Le général De Gaulle, instigateur et 1er président de la 5e République française, renforça le pouvoir exécutif et donc celui de la présidence de la République, il personnifia parfaitement le pouvoir sans faire abstraction des institutions (à ne pas confondre avec l'individualisation du pouvoir propre au fascisme !). «Le Pouvoir personnification s'accommode des structures constitutionnelles, le Pouvoir individualisé les détruit ou les ignore». Rester trop longtemps à la tête d'un service ou même d'une république donne des illusions et consolide l'impression maladive d'être le maître des maîtres, le chef des chefs et cela n'est pas bon pour la santé d'un Etat, ni de l'équilibre des pouvoirs en son sein ou même pour le moral collectif.

En disant «Tab Ejnana», Bouteflika ne parlait pas que de lui-même, mais de tous les tenants du pouvoir y compris ceux de la DRS qui, comme lui, sont arrivés à l'âge de partir à la retraite et qui résistaient peut-être à le faire. Et Tout comme un capitaine de navire qui se respecte, Bouteflika voulait probablement être le dernier à quitter le bateau.

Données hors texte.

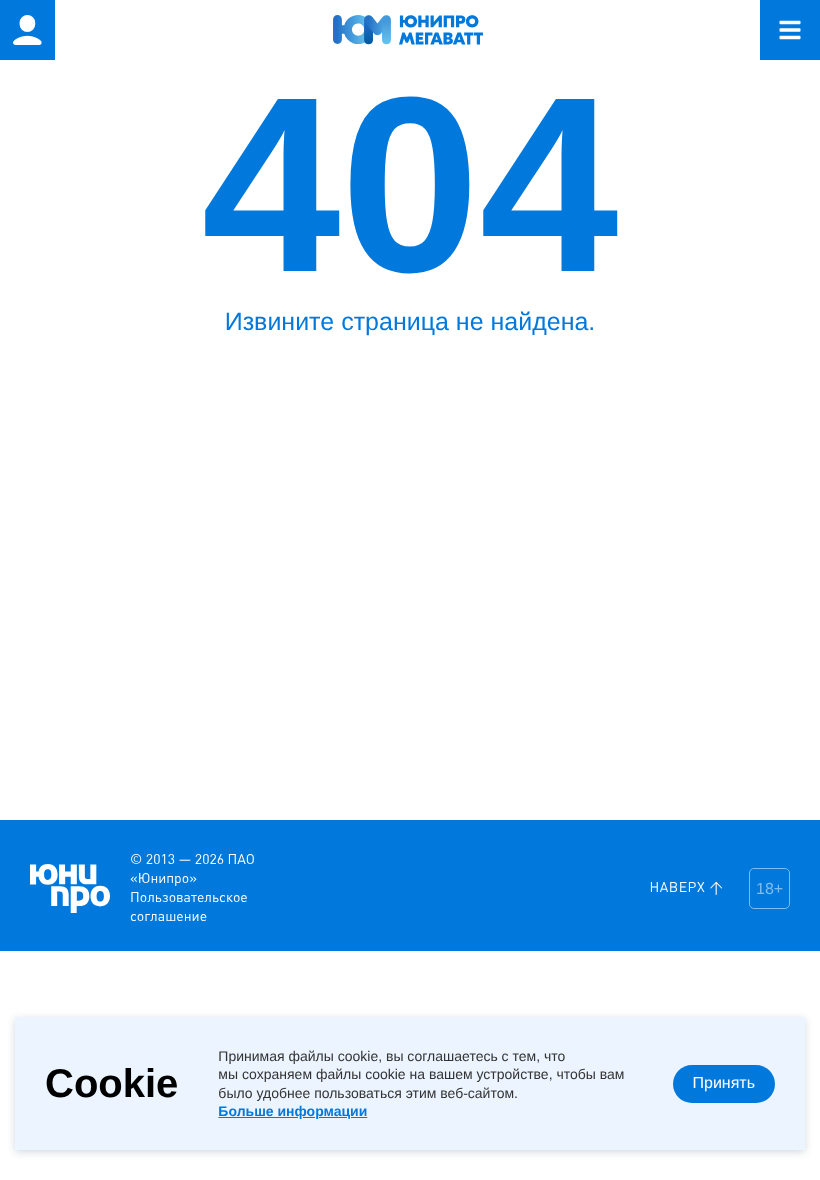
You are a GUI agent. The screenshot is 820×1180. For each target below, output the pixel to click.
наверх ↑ (687, 888)
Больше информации (292, 1111)
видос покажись (30, 835)
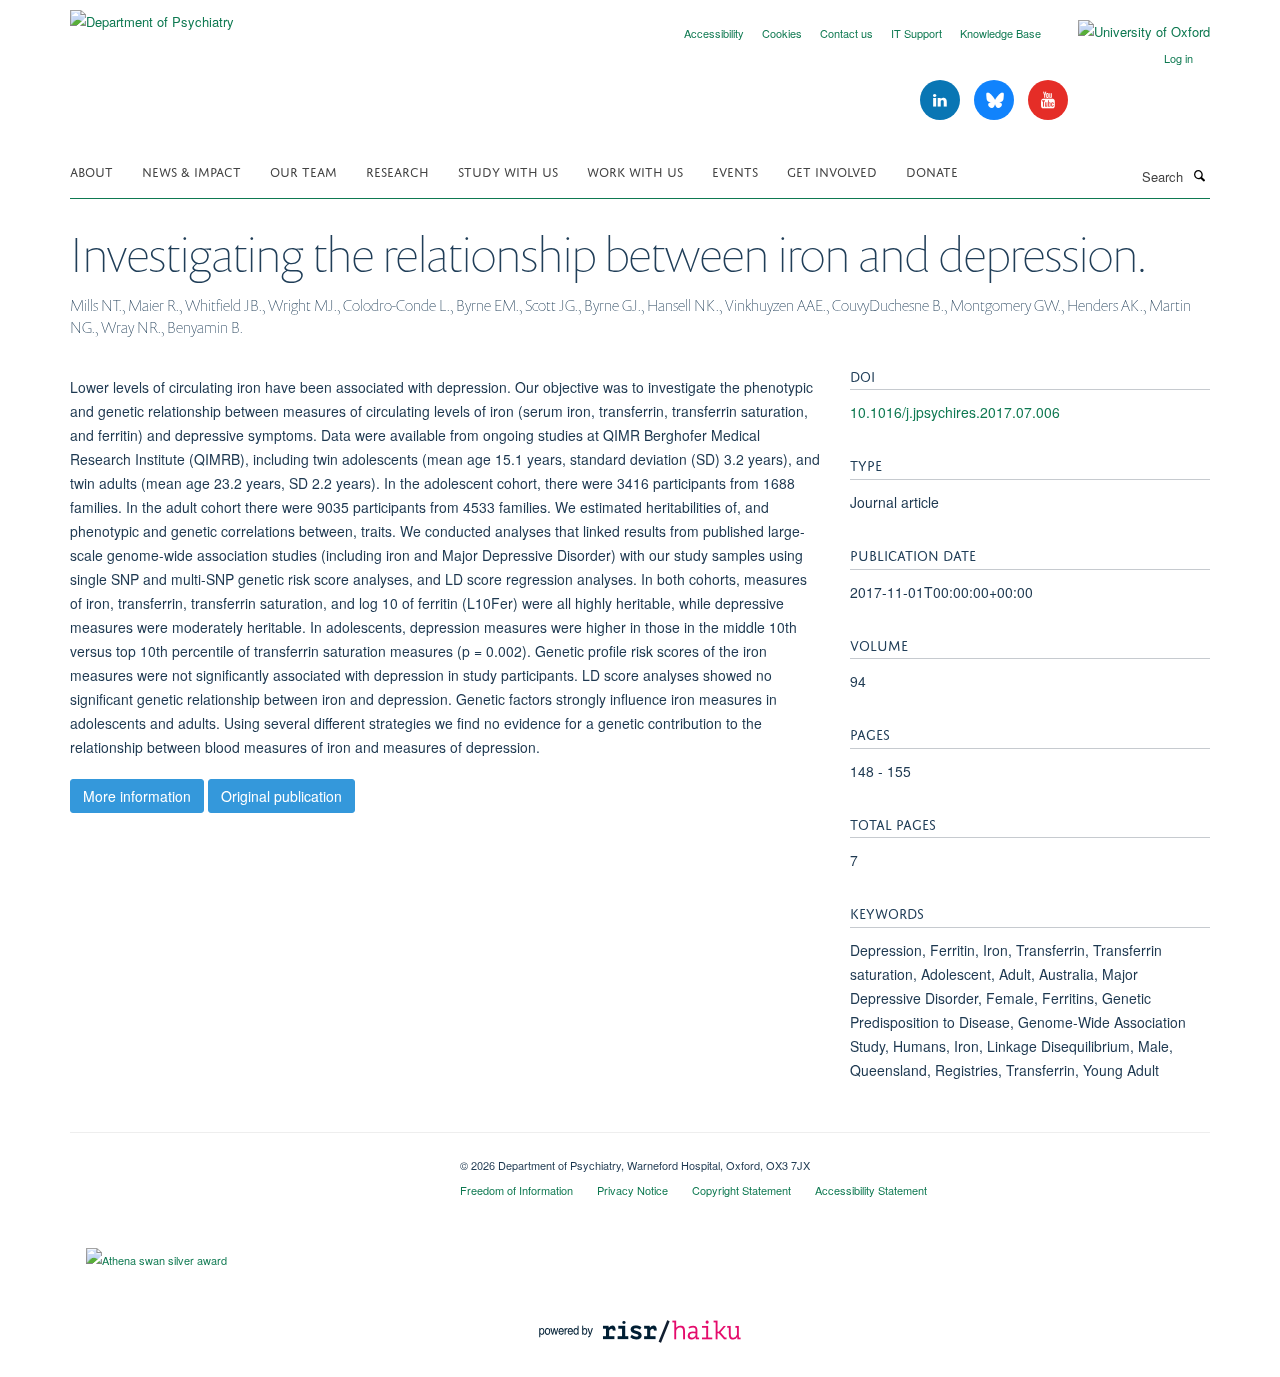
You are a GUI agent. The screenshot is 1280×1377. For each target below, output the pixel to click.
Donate (932, 170)
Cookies (782, 33)
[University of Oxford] (1129, 32)
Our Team (303, 170)
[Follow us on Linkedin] (942, 100)
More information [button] (137, 796)
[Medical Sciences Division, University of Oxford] (250, 1158)
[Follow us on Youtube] (1048, 100)
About (91, 170)
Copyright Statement (741, 1190)
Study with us (508, 170)
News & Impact (191, 170)
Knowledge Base (1000, 33)
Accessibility (714, 33)
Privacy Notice (632, 1190)
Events (735, 170)
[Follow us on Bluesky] (996, 100)
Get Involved (832, 170)
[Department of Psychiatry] (152, 14)
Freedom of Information (516, 1190)
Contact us (846, 33)
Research (397, 170)
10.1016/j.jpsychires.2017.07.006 (955, 412)
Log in (1178, 58)
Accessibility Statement (871, 1190)
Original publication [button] (281, 796)
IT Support (916, 33)
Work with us (635, 170)
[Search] (1199, 175)
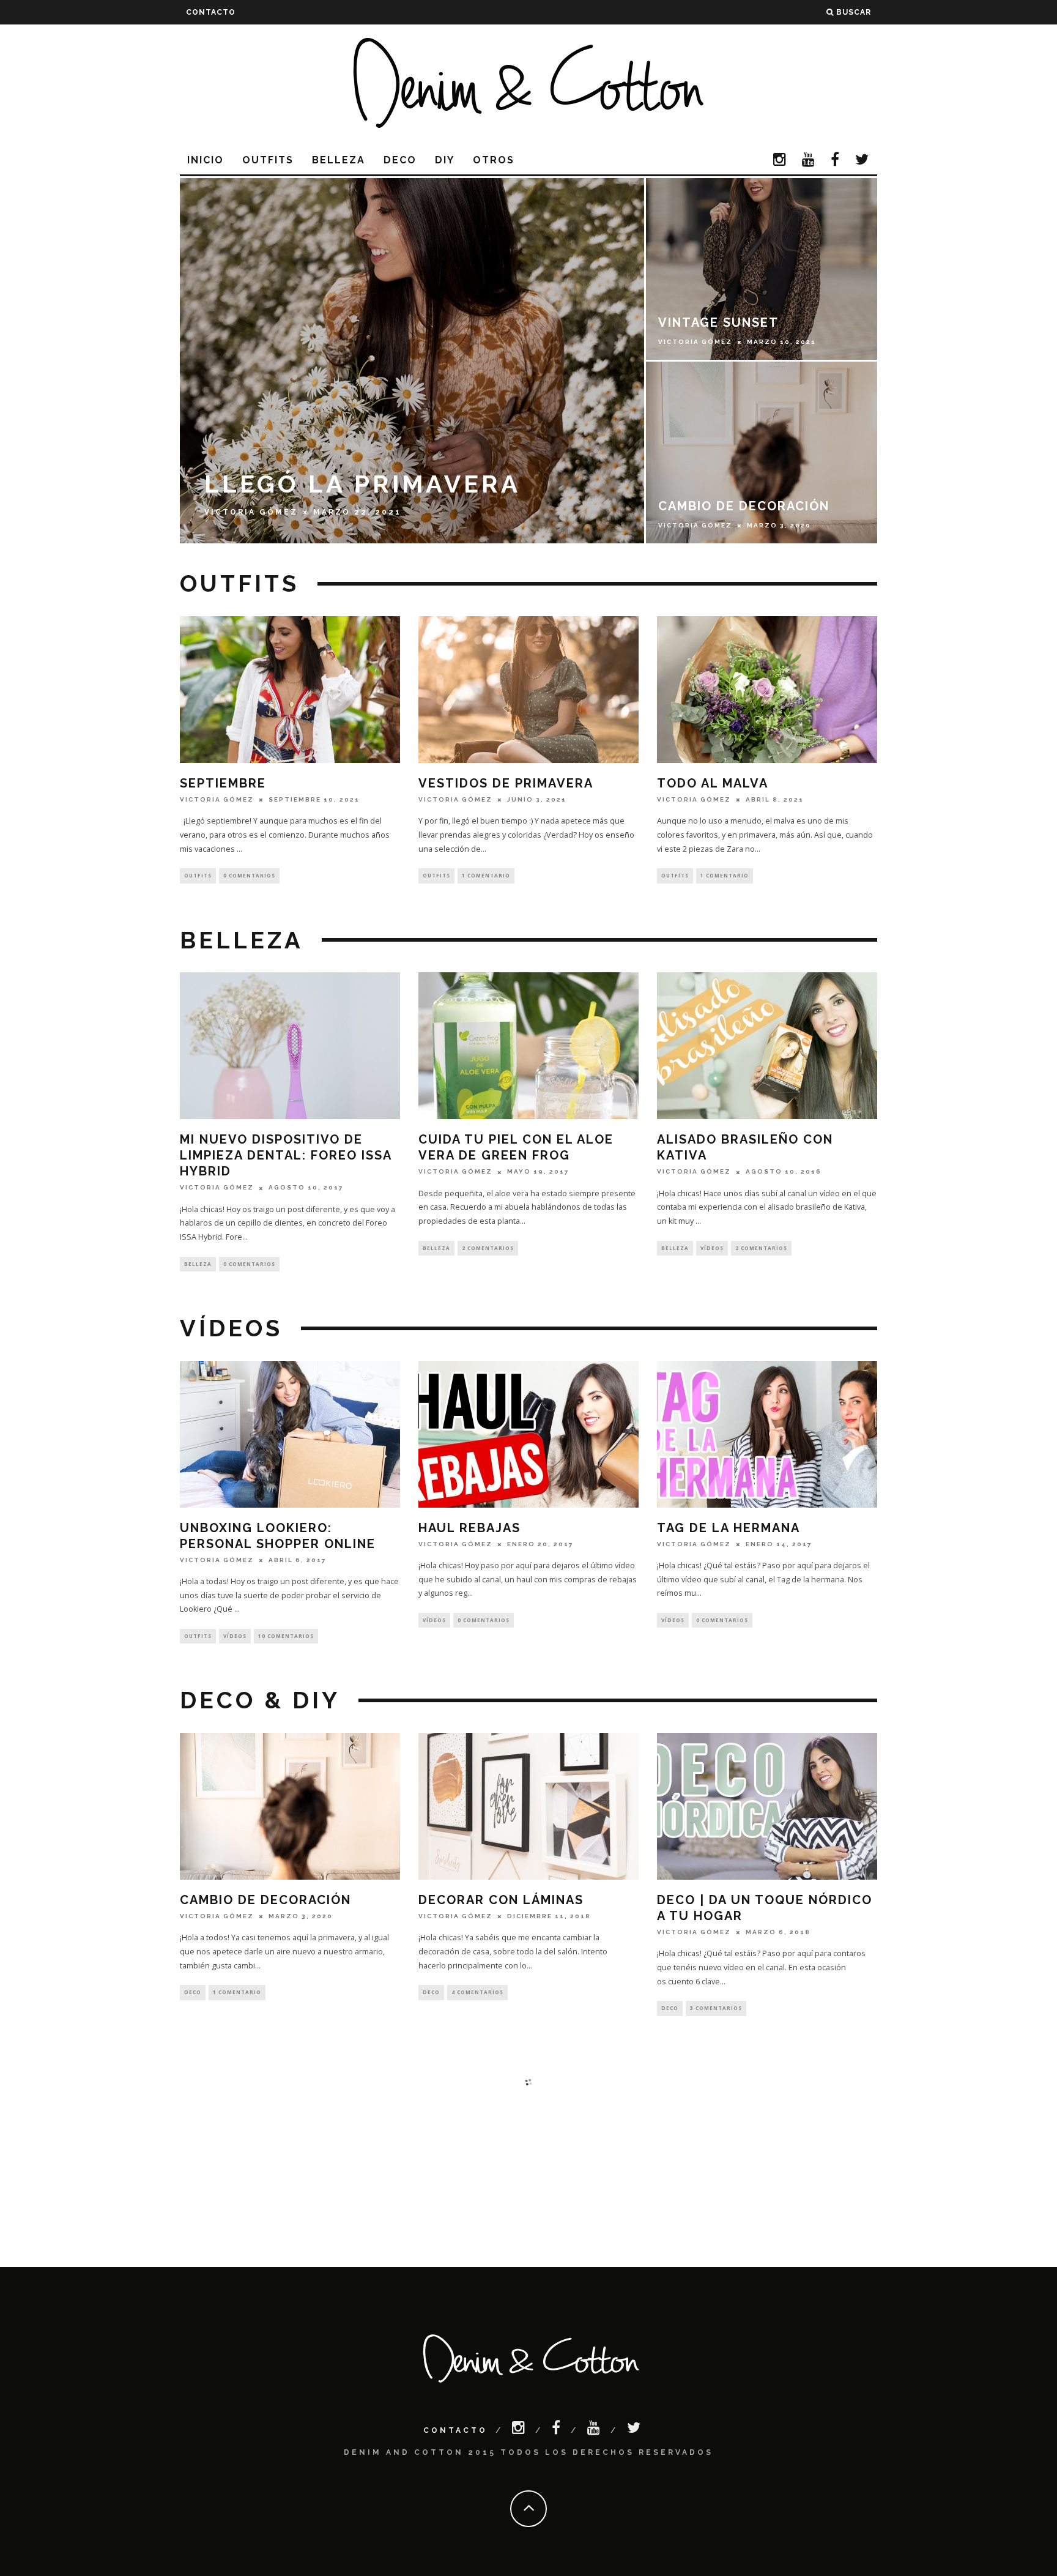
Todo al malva (712, 783)
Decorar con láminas (501, 1900)
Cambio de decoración (265, 1900)
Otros (493, 160)
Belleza (338, 160)
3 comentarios (716, 2008)
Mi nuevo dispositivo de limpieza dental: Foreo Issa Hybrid (285, 1155)
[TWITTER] (862, 160)
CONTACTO (211, 12)
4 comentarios (477, 1992)
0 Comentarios (249, 875)
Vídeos (712, 1248)
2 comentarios (488, 1248)
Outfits (268, 160)
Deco (400, 160)
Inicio (205, 160)
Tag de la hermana (728, 1528)
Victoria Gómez (217, 799)
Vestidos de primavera (505, 783)
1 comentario (486, 875)
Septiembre (223, 783)
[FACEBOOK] (835, 160)
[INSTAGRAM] (780, 160)
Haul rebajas (469, 1528)
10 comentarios (286, 1635)
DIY (444, 160)
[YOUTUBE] (809, 160)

Espérons seulement que cette opération ne s'apparente pas à une évacuation in extremis d'un bateau qui va couler.

Le DRS, qui a été créé et configuré par Toufik un certain 5 juillet 1990, a été démembré, ses prérogatives reviennent désormais à la Défense nationale, sa tutelle directe, comme pour lui dire: « Vous êtes né de la SM et c'est à la SM que vous y retournerez».